If you were trying to have the most positive impact on biodiversity, would you spend your energy fighting against trail use on some remote forests? Isn't it likely that far more public support could be gathered to protect a 10,000 acre ranch, or a key stretch of river corridor threatened with roads and houses?

I like the way Jack Appleyard of the East Bay Area Trails Council puts it:

"More public habitat has been preserved because of public support for parklands with access, than could have been remotely possible as simple wildlife refuges. By dividing the environmental community into conflicting camps of preservationists versus recreationists, this view diminishes the community's ability to unite for the protection of wildlife habitat."

An important engine of funding for land protection has been the passage of local tax initiatives by voters in cities and counties throughout America. These programs simply make funds available for local priorities in keeping some lands undeveloped. And increasingly, trails advocates are part of these open space coalitions.

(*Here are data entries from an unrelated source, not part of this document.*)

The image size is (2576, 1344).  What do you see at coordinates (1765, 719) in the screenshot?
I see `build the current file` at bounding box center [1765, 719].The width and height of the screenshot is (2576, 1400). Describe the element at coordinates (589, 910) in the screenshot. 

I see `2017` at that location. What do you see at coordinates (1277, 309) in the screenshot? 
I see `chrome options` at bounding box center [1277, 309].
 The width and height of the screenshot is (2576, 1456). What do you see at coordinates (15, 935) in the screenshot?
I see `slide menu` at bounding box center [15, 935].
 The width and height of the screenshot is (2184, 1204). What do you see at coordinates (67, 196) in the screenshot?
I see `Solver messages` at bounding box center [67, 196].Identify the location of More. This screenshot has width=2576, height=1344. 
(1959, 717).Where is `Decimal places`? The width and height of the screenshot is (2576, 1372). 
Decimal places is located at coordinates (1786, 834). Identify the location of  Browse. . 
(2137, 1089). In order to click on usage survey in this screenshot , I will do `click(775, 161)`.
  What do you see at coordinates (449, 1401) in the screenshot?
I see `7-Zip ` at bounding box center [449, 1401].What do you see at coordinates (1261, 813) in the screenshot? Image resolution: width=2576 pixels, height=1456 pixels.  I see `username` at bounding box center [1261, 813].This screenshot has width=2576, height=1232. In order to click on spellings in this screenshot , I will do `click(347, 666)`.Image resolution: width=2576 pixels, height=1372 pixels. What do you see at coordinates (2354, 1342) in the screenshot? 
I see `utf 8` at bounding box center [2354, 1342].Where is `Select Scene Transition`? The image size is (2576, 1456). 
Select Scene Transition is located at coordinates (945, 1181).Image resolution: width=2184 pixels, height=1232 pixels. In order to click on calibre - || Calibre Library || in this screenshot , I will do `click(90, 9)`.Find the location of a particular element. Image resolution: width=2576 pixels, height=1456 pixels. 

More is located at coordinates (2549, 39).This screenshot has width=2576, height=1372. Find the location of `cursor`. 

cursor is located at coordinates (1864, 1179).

Florida's statewide trails plan embodies this cooperative goal. Titled Connecting Florida's Communities with Greenways and Trails, it begins with this vision:

"We believe these corridors— these greenways and trails— offer Florida a comprehensive way of looking at conservation and recreation, a way that recognizes the importance of each and the interconnectedness of both."

But we aren't turning our back on protecting the resources our trails run through. Land conservation and sensitive trail design are the themes of several sessions for trails advocates at the National Trails Symposium in September. Some specific topics include:

  • Design and Construction of Trails in Sensitive Areas
  • Conservation Principles for Equestrians
  • Planning Trails with Wildlife in Mind
  • Monitoring the Effects of Outdoor Recreation
  • Maximizing Trail Access and Resource Protection

Our next challenge as trail supporters will be to form closer bonds with open space and wildlife advocates, and to keep the focus on saving the lands we all want to keep open, not on preservation versus recreation.

Stuart Macdonald is newsletter editor and website manager for American Trails. He spend 19 years as State Trails Coordinator for the state of Colorado where he managed the Trails and Wildlife Project. The report of the project's task force, "Planning Trails with Wildlife in Mind," is available on the American Trails Website.